■ **Texte fourni**

■ ■ ■

Céline Dion à Tel-Aviv
Soyons réalistes ! Le boycott aveugle d’Israël n’a pas abouti et n’aboutira pas si on ne change pas de stratégie. Ce n’est pas en gueulant quand on obtient quelque chose. Vous citez Mandela, mais vous oubliez que Mandela prône la résistance pacifique, diplomatique, durable. Le boycott actuel est à peine nuisible. Je suis pour un boycott adapté à notre époque, intelligent, invasif, aussi large que possible, mais aussi permanent que possible. Le boycott d’Israël par l’Union européenne (sur les produits issus des colonies palestiniennes) est efficace parce qu’il ne fait pas de bruit: il touche Israël (qui proteste vainement) dans le nœud gordien de l’occupation.
Quel est le bilan du boycott arabe mené depuis plus de soixante ans à partir des bureaux du Caire et de Damas ? Il est oublié, il est dans un état comateux(1). Pour qu’il devienne efficace, il faut qu’il soit actif, systématique et transparent avec des bilans réguliers et une communication active orientée vers le grand public mondial (les sympathisants de la cause palestinienne se comptent par dizaines de millions).
S’agissant de Céline Dion, son concert a été officialisé le 25 septembre 2019 dans le cadre de sa nouvelle tournée mondiale. C’était un seul concert, le jour de la St-Valentin en Israël (4 août 2020). Les billets ont été tous vendus en un éclair (20 000 au prix de 390 shekels, environ 100 euros).

■ ■ ■

■ **Consignes**
A. Dans le texte sur le boycott d'Israël, relevez toutes les caractéristiques que l'auteur attribue au boycott dont il se déclare partisan.
B. Poursuivez le texte sur le boycott d'Israël à la suite de sa dernière phrase.

■ **Extrait source**
■ ■ ■

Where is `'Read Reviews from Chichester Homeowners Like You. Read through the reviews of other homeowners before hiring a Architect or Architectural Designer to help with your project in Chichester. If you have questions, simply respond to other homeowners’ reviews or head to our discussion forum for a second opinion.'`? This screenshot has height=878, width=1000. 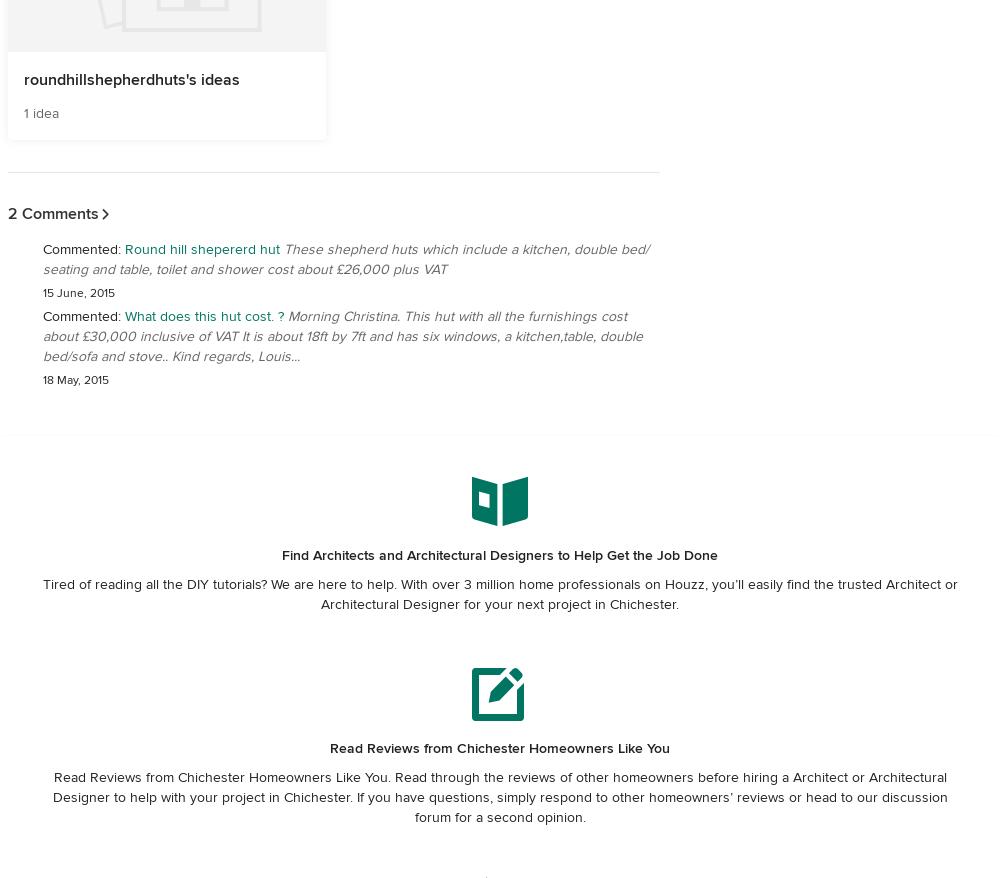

■ ■ ■

■ **Corrigé**
A.
- adapté à notre époque
- intelligent
- invasif
- aussi large que possible
- aussi permanent que possible

B.
Le 7 octobre 2019, Céline Dion accepte d’enchainer avec un 2e concert, le 5 août, dans l’amphithéâtre extérieur, actuellement en construction au parc HaYarkon et adapté à son concert (20 000 sièges).
La chanteuse a posté un visuel "See you soon Tel Aviv" sur les réseaux sociaux dès septembre 2019. Elle a des relations ancrées avec les Israéliens, en particulier Iris Adler et Tali Milchberg, les designers et cofondateurs de la marque internationale pour enfants « Nununu ». En 2018, ils ont lancé une nouvelle marque : « Célinununu ».
Les nobles âmes du boycott se réveillent trop tard(2), le 13 janvier 2020, quand toute a été plié et qu’un renoncement devient inimaginable, voire impossible (sauf problème de santé ou de guerre). Elles publient dans le quotidien communiste L’Humanité un appel au boycott dans une « tribune libre » signée notamment par des artistes palestiniens.
Soyons réalistes ! Il ne suffit pas de faire du bruit autour d’un boycott sans effet. Il aurait fallu intervenir bien avant, non pas pour faire renoncer Céline à une étape de son concert mondial (Tel Aviv), mais pour lui faire prendre conscience du drame palestinien (grâce à un lobbying mondial). En l’invitant, par exemple, à visiter une école palestinienne ou à faire une déclaration liminaire sur le sort des Palestiniens.
Elle refuserait ? Non, elle est assez sage pour protéger sa réputation : elle fera un geste, je suis sûr. Et ce geste sera, comme dit Bourguiba, une étape dans la longue marche vers la restauration des droits palestiniens.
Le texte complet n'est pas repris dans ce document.